В XX веке это искусство, «Десятая муза», как его прозвали, оставило далеко позади все остальные. Настоящий опиум народов, мифопоэтическая махина синема эффективно манипулирует сознанием и эмоциями, монополизировав в XX веке сферу духовного. Свет проектора, прорывая тьму из-за спин сидящих в зале (мягкие кресла, полумрак), подобно тому свету в платоновой пещере, станет источником фееричнейшего из миров иллюзий. Ему предстоит высветить бесподобно обскурантистское царство блаженной мечты, сновидения, чар. Индустрия кино — стократ безудержней любых утопий. Религиозный аспект этого сверхискусства в том, что оно по-своему ищет гармоническое пространство, в котором есть место героизму, свободе и чуду (говоря о чуде, теперь восклицают: «Ну прям как в кино!»). Только там, в кинозале, вершится преображение жизни, волшебное и убедительное («в кино все возможно»), забвение горестей житейских, возвращение в прошлое и посещения будущего, там есть пища для мечтательных душ, там кипят недостающие гражданам страсти, существует светлая любовь, и сбывается сказка («фабрика грез»). Подложная реальность кино легко заставляет верить «в позитив», настраивая на перемирие с реальностью. Кино обновляет силы в борьбе с судьбой (так называемый «отдых»).
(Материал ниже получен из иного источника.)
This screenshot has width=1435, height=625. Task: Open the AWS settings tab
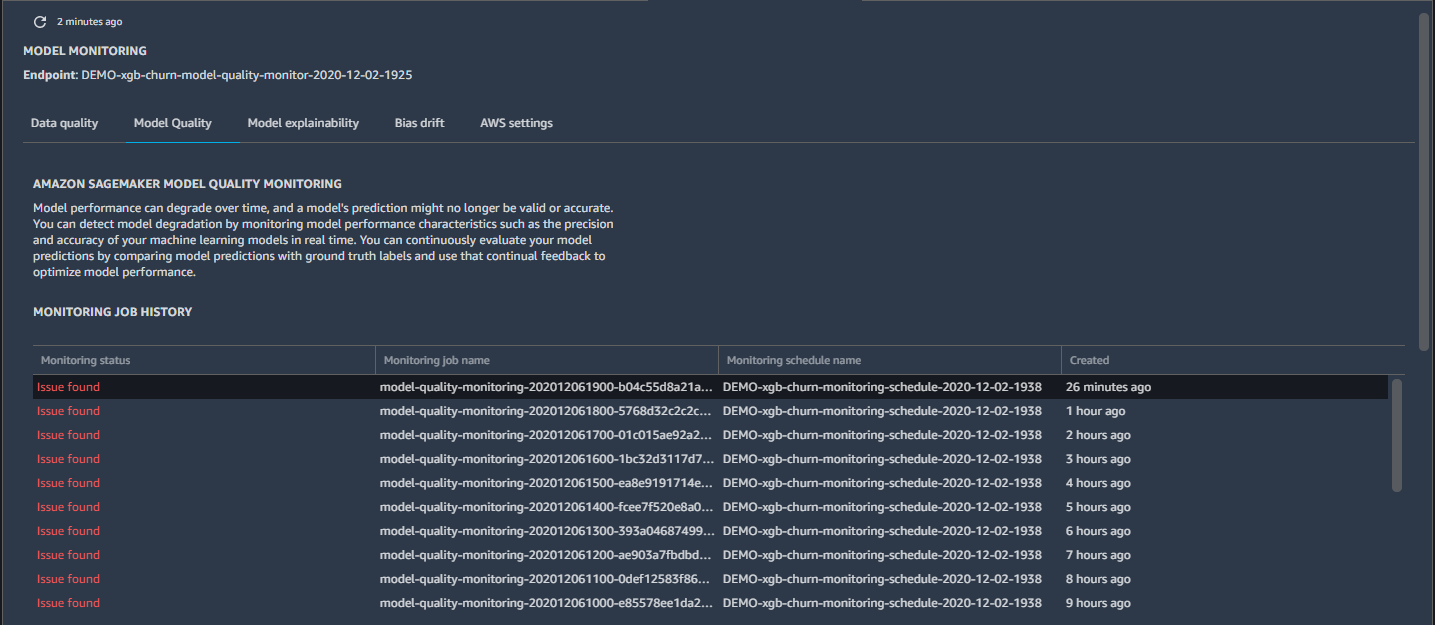516,122
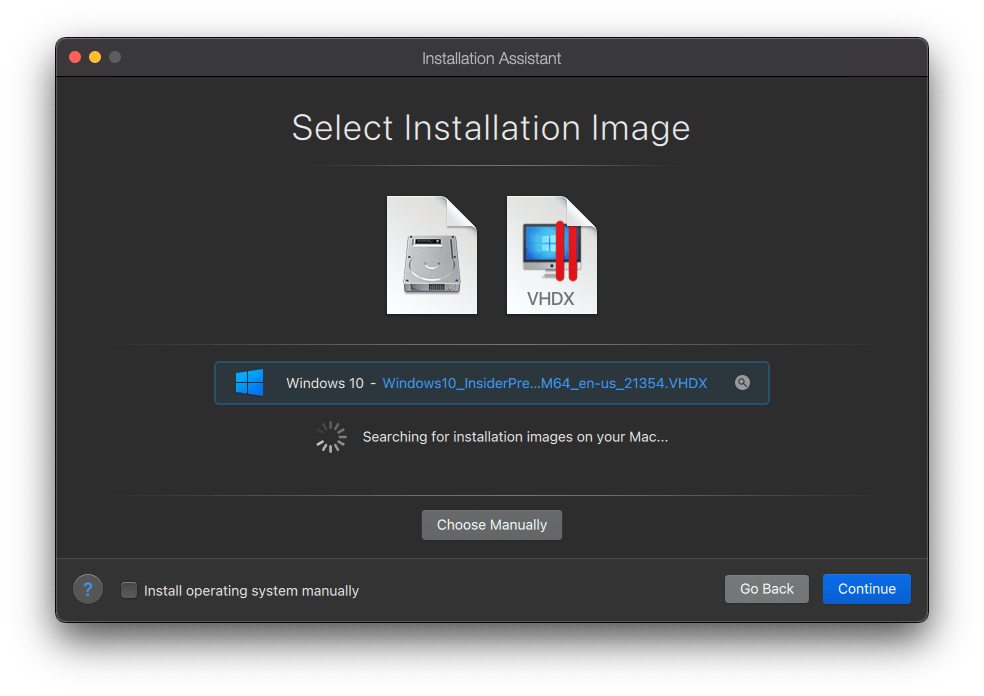Click the hard disk image file icon
This screenshot has width=984, height=696.
pos(432,255)
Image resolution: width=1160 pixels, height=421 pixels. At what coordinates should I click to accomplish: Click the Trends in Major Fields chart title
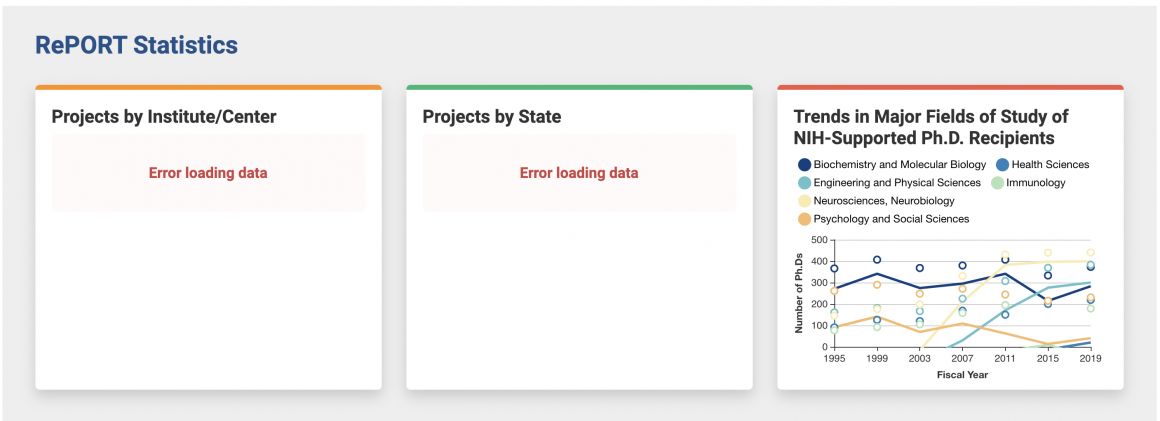[931, 127]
По воскресеньям теперь мы ходим не в церковь, а в Кино, где сподабливаемся коллективного видения.

XX век прошел под знаком кинематографа потому, что именно в кино устремились истинно артистические темпераменты, и теперь оно станет для юных Зевсов основной лабораторией поиска новых языковых эврик: таковы Мельес, Старевич и Абель Ганс в 1900–1910-е, Дзига Вертов, Эйзенштейн, Кулешов с его «эффектами» и немцы-экспрессионисты в 1920-е (вспомнить «Кабинет доктора Калигари»); дальше Хичкок, Рене Клер, Годар, Гринуэй, Бёртон, спецэффекты в стиле «Матрицы» от Рамбальди; да каждый крупный режиссер может похвастаться какими-то находками на этом полигоне визуального.
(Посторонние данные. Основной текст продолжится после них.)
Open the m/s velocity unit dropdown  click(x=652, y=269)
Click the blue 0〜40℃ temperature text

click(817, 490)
С тех пор как синематограф заявил о себе как о полноценном искусстве, он стал восприниматься как вызов для остальных изобразительных искусств, которые втайне комплексовали перед ним. Реакцией на кинокартины стали как абстракционизм, так и акционизм, и разного рода инсталляции, типа пространственных композиций Дюшана; отсюда анимация картин в мультфильме Дали; новое понимание скульптуры в работах «кинетика» Колдера с его цирком из пластилина; юморные ассамбляжи дуэта Фишли –Вайс; «кремастеры» скульптора Мэтью Барни; отсюда абсурдные комбайны по производству грохота и шока, плод фантазии Тэнгли — жутковатые, как инфернальные видения Босха. В последние десятилетия усилилась тенденция «обойти кино» при помощи пространственных, почти архитектурных проектов, где зритель приглашается физически войти в произведение.
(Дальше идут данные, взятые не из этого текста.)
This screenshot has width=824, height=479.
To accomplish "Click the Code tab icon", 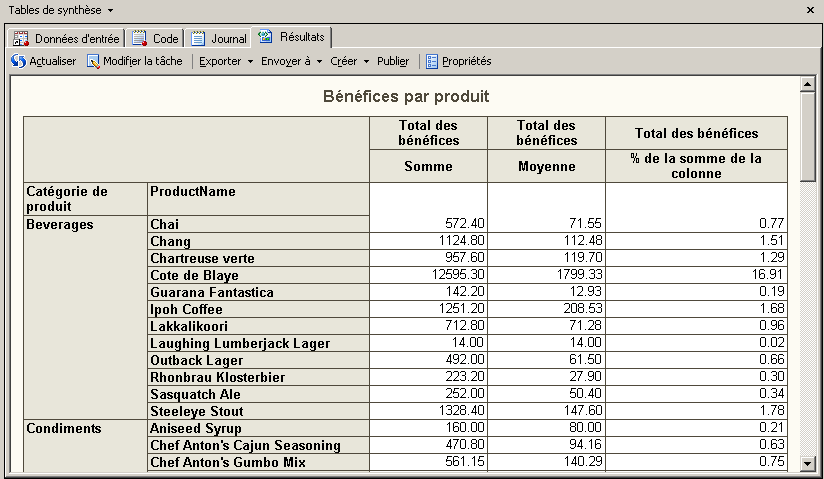I will [139, 39].
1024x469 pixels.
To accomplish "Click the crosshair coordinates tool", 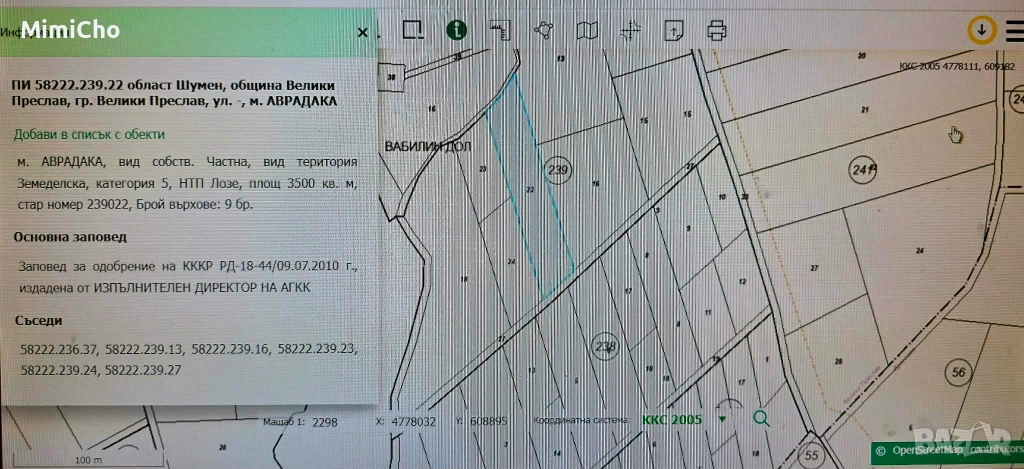I will (x=630, y=30).
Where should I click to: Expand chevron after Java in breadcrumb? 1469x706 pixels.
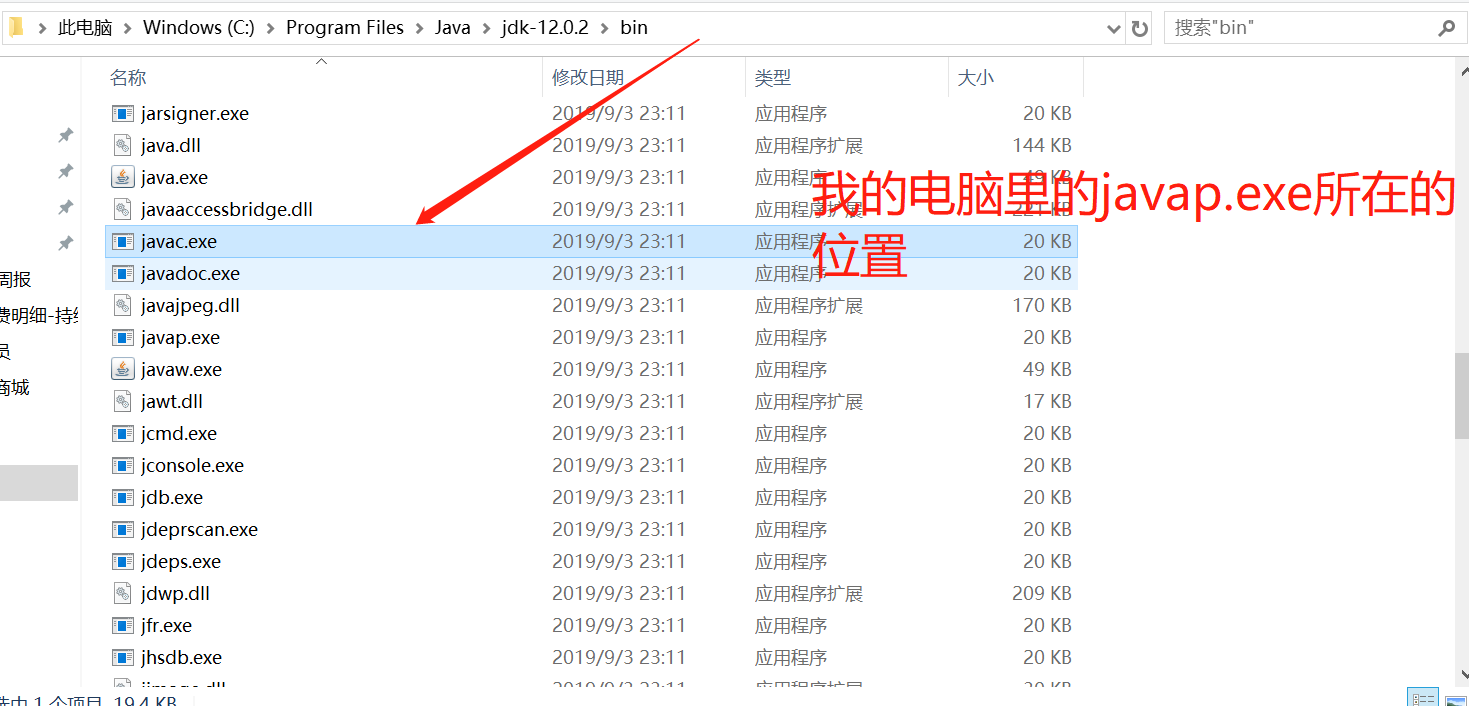pos(485,28)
Так, в первом приближении, прошел XX век. В веке нынешнем уже не в спектре кинематографического луча с его подостывшими спецэффектами случаются продвинутые поиски в языке. Кино перестает быть плавильной ретортой-горнилом, где выкаливается язык и кристаллизуется правильный осадок (мы помним, какой).

Подобно тому как живопись некогда уступила пальму первенства кинематографу, теперь и его коснулась девальвация. К концу XX века стало очевидно, что золотой век его позади, его язык весь «проговорен» и погряз в перепевах, и от него нечего ждать свободной игры творческих сил. Кинематографу, каким его знал XX век, предстоит, вослед живописи и фотографии, отойти в периферийное художественное пространство, как ни цепляйся он за жизнь (а он еще долго, вероятно до скончания века, будет конвульсировать маргинальными сериалами).